Financial management incorporates a number of components. Wherever a clinical service is provided—in a university teaching hospital, a general hospital, or a private hospital—the cost of patient treatment will vary depending on the patient' condition, the expertise of the health professionals involved in the treatment, and additional expenses such as teaching, research overheads, etc. Costs are fixed (unchanging irrespective of the level of activity), semi-fixed (fixed for a range of activities), or variable (changing directly as activity increases or decreases). The process of consultation between the managers and the clinical service providers is crucial in financial management. Budgets have to be fixed in advance, but there is the additional responsibility of ensuring that planning variances and operational variances are taken into account. Whether the service is delivered in the private or the public sector, it must be effective, efficient, and economical.
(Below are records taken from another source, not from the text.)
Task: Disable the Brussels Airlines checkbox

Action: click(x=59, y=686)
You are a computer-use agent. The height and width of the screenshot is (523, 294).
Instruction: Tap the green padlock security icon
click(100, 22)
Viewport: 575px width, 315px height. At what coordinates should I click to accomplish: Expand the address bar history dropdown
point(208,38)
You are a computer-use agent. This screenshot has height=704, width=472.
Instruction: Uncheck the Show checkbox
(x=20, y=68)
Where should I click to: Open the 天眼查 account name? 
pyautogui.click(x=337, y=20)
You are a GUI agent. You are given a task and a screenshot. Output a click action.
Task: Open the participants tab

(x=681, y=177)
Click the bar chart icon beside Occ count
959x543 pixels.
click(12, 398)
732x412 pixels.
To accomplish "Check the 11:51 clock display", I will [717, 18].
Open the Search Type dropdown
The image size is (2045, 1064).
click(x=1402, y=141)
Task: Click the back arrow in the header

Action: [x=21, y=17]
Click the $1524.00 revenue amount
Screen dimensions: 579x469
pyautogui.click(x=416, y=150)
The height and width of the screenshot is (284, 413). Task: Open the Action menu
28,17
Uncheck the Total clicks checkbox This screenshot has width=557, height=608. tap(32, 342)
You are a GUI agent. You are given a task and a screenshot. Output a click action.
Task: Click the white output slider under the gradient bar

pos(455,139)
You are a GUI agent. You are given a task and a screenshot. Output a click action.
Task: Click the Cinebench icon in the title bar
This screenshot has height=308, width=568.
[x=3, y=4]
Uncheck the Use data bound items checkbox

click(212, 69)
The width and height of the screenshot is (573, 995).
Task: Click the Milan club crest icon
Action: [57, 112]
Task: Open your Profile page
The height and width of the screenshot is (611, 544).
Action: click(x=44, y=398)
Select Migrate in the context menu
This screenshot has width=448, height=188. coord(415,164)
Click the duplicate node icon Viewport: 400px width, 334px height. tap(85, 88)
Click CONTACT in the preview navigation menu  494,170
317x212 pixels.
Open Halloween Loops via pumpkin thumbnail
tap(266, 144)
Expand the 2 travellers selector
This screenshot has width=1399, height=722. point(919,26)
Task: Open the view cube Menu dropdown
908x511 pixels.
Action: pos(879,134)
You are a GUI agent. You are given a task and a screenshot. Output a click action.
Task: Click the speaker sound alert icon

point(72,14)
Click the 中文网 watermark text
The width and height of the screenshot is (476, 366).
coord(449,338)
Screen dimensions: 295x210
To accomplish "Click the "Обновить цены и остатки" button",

Financial management must include a clear idea of not only all the expenses but also the costs, both fixed and flexible. Most clinicians will not be interested in the minutiae of budget management, but close collaboration with their finance directors will allow them to understand the costs and expeditures as well as incoming monies which can be used in the planning and delivery of services.
According to Bainton,(8) resource management has three components:
1. close involvement of medical and nursing staff in management;
2. development of information systems, particularly case mix (a method of categorizing workload by appropriate groupings);
3. organizational development to help health-care professionals and managers to work in close collaboration.